EXERCISE INSTRUCTIONS —
Reproduce every one of the items below verbatim, line for line, with nothing changed.

Dataset rows —
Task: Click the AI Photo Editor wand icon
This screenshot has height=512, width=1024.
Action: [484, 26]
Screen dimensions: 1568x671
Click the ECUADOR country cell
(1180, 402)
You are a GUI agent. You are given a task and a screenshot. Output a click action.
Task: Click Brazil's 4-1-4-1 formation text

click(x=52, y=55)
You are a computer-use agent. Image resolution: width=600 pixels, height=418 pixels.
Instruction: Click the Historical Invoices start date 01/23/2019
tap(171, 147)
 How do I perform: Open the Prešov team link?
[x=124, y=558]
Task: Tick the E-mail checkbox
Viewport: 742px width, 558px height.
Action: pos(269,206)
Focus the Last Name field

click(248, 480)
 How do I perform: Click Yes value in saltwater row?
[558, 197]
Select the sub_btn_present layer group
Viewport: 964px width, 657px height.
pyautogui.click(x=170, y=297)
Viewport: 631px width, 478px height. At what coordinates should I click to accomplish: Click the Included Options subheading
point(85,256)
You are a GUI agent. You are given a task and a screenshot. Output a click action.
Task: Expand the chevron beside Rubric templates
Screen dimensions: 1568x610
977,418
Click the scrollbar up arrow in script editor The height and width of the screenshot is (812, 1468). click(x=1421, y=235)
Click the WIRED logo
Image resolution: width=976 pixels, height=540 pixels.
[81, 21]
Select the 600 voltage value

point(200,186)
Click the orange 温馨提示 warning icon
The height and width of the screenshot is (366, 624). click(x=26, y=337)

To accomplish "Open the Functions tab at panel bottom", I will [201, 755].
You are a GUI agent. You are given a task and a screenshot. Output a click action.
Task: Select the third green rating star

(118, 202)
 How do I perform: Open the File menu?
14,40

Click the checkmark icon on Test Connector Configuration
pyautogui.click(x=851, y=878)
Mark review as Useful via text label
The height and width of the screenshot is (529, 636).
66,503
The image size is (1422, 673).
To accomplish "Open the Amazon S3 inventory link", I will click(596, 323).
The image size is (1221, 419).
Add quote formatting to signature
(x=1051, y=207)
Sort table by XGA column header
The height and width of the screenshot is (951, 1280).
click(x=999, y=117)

RESULT —
Task: Click the AI Photo Editor wand icon
This screenshot has height=512, width=1024.
Action: [484, 26]
Screen dimensions: 1568x671
Click the ECUADOR country cell
(1180, 402)
You are a GUI agent. You are given a task and a screenshot. Output a click action.
Task: Click Brazil's 4-1-4-1 formation text

click(x=52, y=55)
You are a computer-use agent. Image resolution: width=600 pixels, height=418 pixels.
Instruction: Click the Historical Invoices start date 01/23/2019
tap(171, 147)
 How do I perform: Open the Prešov team link?
[x=124, y=558]
Task: Tick the E-mail checkbox
Viewport: 742px width, 558px height.
Action: pos(269,206)
Focus the Last Name field

click(248, 480)
 How do I perform: Click Yes value in saltwater row?
[558, 197]
Select the sub_btn_present layer group
Viewport: 964px width, 657px height.
pyautogui.click(x=170, y=297)
Viewport: 631px width, 478px height. At what coordinates should I click to accomplish: Click the Included Options subheading
point(85,256)
You are a GUI agent. You are given a task and a screenshot. Output a click action.
Task: Expand the chevron beside Rubric templates
Screen dimensions: 1568x610
977,418
Click the scrollbar up arrow in script editor The height and width of the screenshot is (812, 1468). click(x=1421, y=235)
Click the WIRED logo
Image resolution: width=976 pixels, height=540 pixels.
[81, 21]
Select the 600 voltage value

point(200,186)
Click the orange 温馨提示 warning icon
The height and width of the screenshot is (366, 624). click(x=26, y=337)

To accomplish "Open the Functions tab at panel bottom", I will [201, 755].
You are a GUI agent. You are given a task and a screenshot. Output a click action.
Task: Select the third green rating star

(118, 202)
 How do I perform: Open the File menu?
14,40

Click the checkmark icon on Test Connector Configuration
pyautogui.click(x=851, y=878)
Mark review as Useful via text label
The height and width of the screenshot is (529, 636).
66,503
The image size is (1422, 673).
To accomplish "Open the Amazon S3 inventory link", I will click(596, 323).
The image size is (1221, 419).
Add quote formatting to signature
(x=1051, y=207)
Sort table by XGA column header
The height and width of the screenshot is (951, 1280).
click(x=999, y=117)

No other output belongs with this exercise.